Dictionnaire Superflu
à l'usage de l'élite et des bien nantis

Noms propres


K



" La métamorphose de Pancho Villa " (Goya).

Kafka (Franz), écrivain tchèque de langue allemande, né à Prague (1883-1924), auteur de romans (le Procès, le Château), de nouvelles et d'un journal intime, qui exprime le désespoir de l'homme devant l'absurdité de l'existence. Kafka était juif, mais il n'en tirait ni joie ni fierté, ni honte ni tristesse. En réalité, Kafka ne tirait ni joie ni peine de rien ni personne. Simplement, il se sentait mal à l'aise depuis ce matin de 1883 où, alors que tout allait bien pour lui, il est né. Il conçut de cet événement un dégoût inexplicable qui ne le quitta qu'au jour de sa mort. Toute sa vie, cet homme marcha à côté de sa tête. Il avait la vie comme on a le cancer, et se heurtait aux conformités, tel le cafard enfermé butant au mur sans jamais trouver la faille au trou noir salvateur.
Il avait le désir d'aimer mais ne savait pas. Souvent lui venait l'envie de dire : " Bonjour, homme mon frère, mon semblable, mets ta main sur mon épaule, porte un peu mon chagrin, viens chanter dans ma vie. " Mais quelque chose l'en empêchait, et il disait : " Bonjour, monsieur Odradek. Espérons qu'il ne va pas pleuvoir. "

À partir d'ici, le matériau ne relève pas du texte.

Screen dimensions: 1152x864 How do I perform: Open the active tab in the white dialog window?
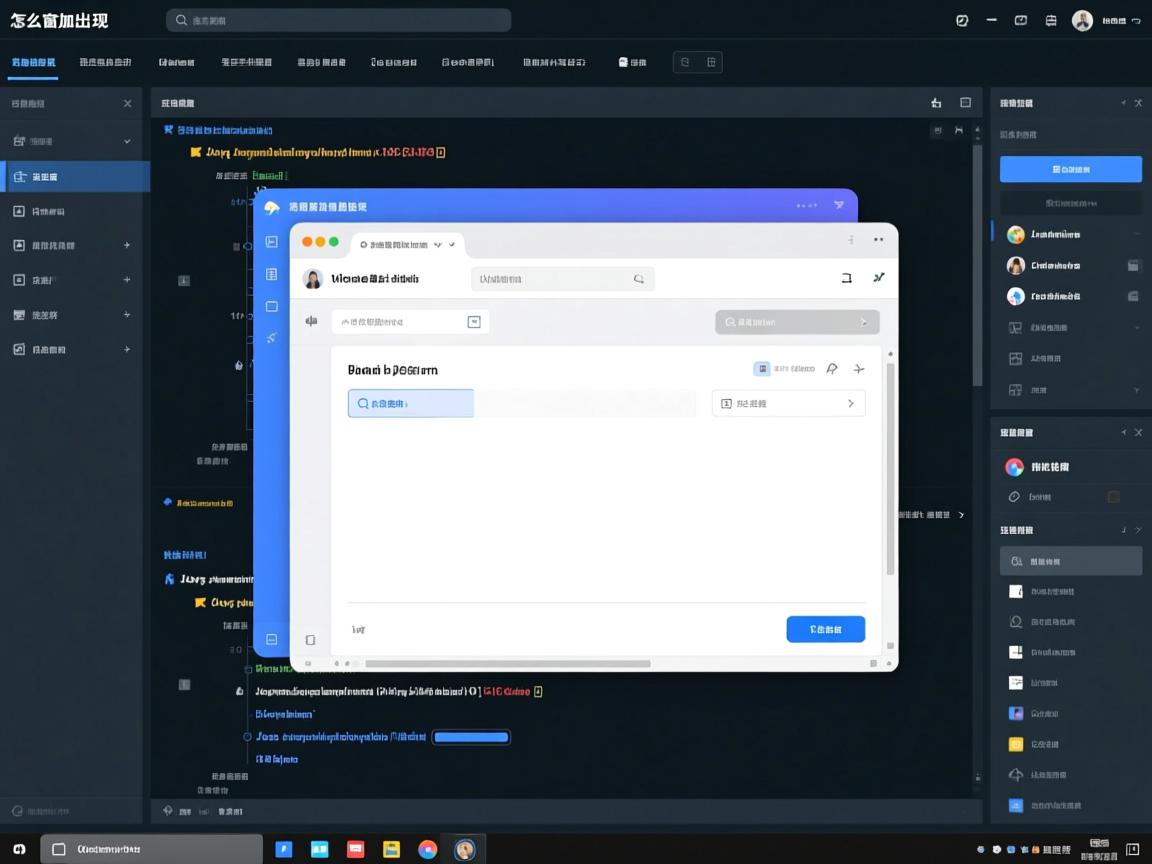[406, 244]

La nouvelle la plus connue de Kafka - c'est plutôt un roman de près de cent pages - s'appelle la Métamorphose (Die Verwandlung).
Comme l'essentiel de son oeuvre, elle a été traduite en français par Alexandre Vialatte qui est assurément l'un des plus grands écrivains de ce demi siècle, ce ne sont pas les trous du cul du nouveau roman qui me péteront le contraire. En fait, le travail de Vialatte sur les textes de Kafka ne relève pas seulement de la simple traduction, c'est la même musique et la même chanson, et c'est normal car ces deux hommes étaient infiniment semblables, éblouissants d'intelligence, pétris du même humour sombre, l'un et l'autre perpétuellement en état de réaction lucide contre l'absurdité fondamentale des guichetiers infernaux de l'administration des âmes. Vialatte avait le désespoir plus souriant, Kafka la dérision plus maladive, mais ces deux-là suivaient le même chemin.
En allemand comme en français, la Métamorphose commence ainsi : " Un matin, au sortir d'un rêve agité, Grégoire Samsa s'éveilla transformé dans son lit en une véritable vermine. Il était couché sur le dos, un dos dur comme une cuirasse, et, en levant un peu la tête, il s'aperçut qu'il avait un ventre brun en forme de voûte, divisée par des nervures arquées. La couverture, à peine retenue par le sommet de cet édifice, était près de tomber complètement, et les pattes de Grégoire, pitoyablement minces pour son gros corps, papillotaient devant ses yeux. " Il va sans dire que cette situation inconfortable sera très mal vécue par Grégoire, jusque-là employé modèle, car sa métamorphose, en l'empêchant d'aller au bureau, provoquera chez les parents Samsa une bien compréhensible déception devant l'attitude inconvenante de leur fils. Méfiez-vous des contrefaçons. Si vous ne possédez pas à fond la langue allemande, ne lisez de Ka.fka que les traductions garanties Vialatte. Les autres doivent être considérées comme des interprétations libres, aussi loin de Kafka que les improvisations d'Yvette Horner sont loin des Brandebourgeois. C'est une tendance qu'on retrouve chez quelques metteurs en scène de théâtre ou chorégraphes, et qui consiste, faute de talent authentique, à fienter autour des oeuvres de ceux qui en ont, pour se donner l'illusion qu'ils existent.
Exemple : cette traduction de la Métamorphose signée Roland Barques : " Un matin, dans un nid de scarabées noirs installés sous l'évier de la cuisine des Fournier, 87, rue de la Marne à Puteaux, l'un de ces coléoptères, au sortir d'un rêve agité, s'éveilla transformé en employé de la BNP. A la place de ses élytres, il portait une chemise " Guy Dormeuil habille les hommes forts " et il tamponnait des traites à quatre-vingt-dix jours en fredonnant Stranger in the night. " Je dis que trop c'est trop.